Sungguh saya merasa senang tidak mendapatkan uang itu, entah karena tidak turun atau karena ditilep, saya tidak mau ambil peduli lagi, bukan urusanku. Saya beberapa kali mendapati teman saya itu menjadi makelar bantuan tetapi dengan komisi. Dia selalu memotong bantuan itu. Ibu saya pernah jadi korbannya. Kalau saya analisis sendiri, bantuan itu adalah bantuan pemerintah pada umumnya, tetapi mungkin karena dia mendapatkan informasi lebih awal, sehingga dia bergerak cepat, banyak orang seperti dia kemudian hari. Saya tidak suka. Semoga saya dan keluarga saya dijauhkan dari hal-hal yang tidak halal, mendapatkan uang dengan cara-cara yang haram.
Selulus kuliah saya bekerja di Koran Harian. Suatu ketika direksi memberikan pengumuman di grup bahwa ada beasiswa jurnalisme sastrawi, siapapun yang lolos beasiswa tersebut, akan ditanggung ongkos PP-nya ke Jakarta. Saya benar-benar lolos. Saya berkesempatan belajar jurnalisme sastrawi di Jakarta selama dua minggu dengan dibimbing oleh Andreas Harsono dan Janet Steel. Mereka berdua adalah pakar di bidang jurnalisme.
Saat itu saya sudah berniat untuk lanjut kuliah S2, kalau tidak salah saya sudah mendaftar. Saya pikir saya akan mendapatkan uang tambahan dengan sambil menjadi penulis lepas. Hanya saja, pihak koran tidak mengizinkan bekerja di dua instansi. Saya memilih mengundurkan diri dengan alasan ingin lanjut kuliah.
Saat itu saya merasa tidak nyaman untuk langsung berhenti begitu saja saat sepulang Jakarta. Saya merasa punya hutang budi ke tempat, hanya saja mereka menghadapan saya pada pilihan. Per 10 Oktober 2019 saya resign dari tempat kerja dengan sedikit beban merasa bersalah dan tidak enak. Itu menjadi gejolak batin tersendiri bagi saya, saya punya catatan curhatnya. Saya tulis tangan.
Saya merasa tidak enak bila dikekang oleh orang lain. Di situlah kadang saya merasa lebih bebas dengan diri saya sendiri dengan tidak terikat perjanjian apapun dengan instansi lain yang membatasi pergerakan saya, pergerakan yang tidak benar-benar saya kehendaki, kuliah dengan biaya mandiri.
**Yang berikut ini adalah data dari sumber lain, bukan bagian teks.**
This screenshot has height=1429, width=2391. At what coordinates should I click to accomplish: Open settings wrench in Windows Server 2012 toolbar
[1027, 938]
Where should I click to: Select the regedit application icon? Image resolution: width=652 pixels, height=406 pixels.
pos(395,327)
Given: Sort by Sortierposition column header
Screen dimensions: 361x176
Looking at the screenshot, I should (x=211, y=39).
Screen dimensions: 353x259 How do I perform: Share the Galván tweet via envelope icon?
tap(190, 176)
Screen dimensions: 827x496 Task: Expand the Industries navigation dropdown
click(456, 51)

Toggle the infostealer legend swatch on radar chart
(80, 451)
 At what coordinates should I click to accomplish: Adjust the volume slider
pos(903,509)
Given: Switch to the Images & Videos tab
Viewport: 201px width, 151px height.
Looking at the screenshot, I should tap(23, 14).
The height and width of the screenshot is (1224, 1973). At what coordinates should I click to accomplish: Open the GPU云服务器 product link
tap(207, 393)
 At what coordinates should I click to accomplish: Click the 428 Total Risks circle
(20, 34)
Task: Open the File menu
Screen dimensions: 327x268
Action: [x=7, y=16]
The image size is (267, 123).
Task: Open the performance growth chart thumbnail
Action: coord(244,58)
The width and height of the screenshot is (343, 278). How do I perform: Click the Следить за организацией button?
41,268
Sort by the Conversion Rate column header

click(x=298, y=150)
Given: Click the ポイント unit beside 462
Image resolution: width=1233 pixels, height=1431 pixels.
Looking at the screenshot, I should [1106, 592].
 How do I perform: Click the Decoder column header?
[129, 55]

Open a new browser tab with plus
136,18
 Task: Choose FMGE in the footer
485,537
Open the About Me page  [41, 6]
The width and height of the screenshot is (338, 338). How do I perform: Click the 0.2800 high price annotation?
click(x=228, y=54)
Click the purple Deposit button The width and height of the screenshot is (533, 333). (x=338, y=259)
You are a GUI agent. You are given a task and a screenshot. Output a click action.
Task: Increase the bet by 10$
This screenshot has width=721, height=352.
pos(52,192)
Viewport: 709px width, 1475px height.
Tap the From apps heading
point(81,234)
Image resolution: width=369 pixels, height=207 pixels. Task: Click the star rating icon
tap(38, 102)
Tidak jarang saya merasa bersyukur bisa kuliah dengan biaya mandiri, ada rezeki untuk membiayai pendidikan saya meskipun tidak semulus milik orang lain, tak ada perjanjian mengikat. Tetapi di sisi lain, saya juga ingin mendapatkan beasiswa supaya saya lebih bisa menabung untuk masa depan saya.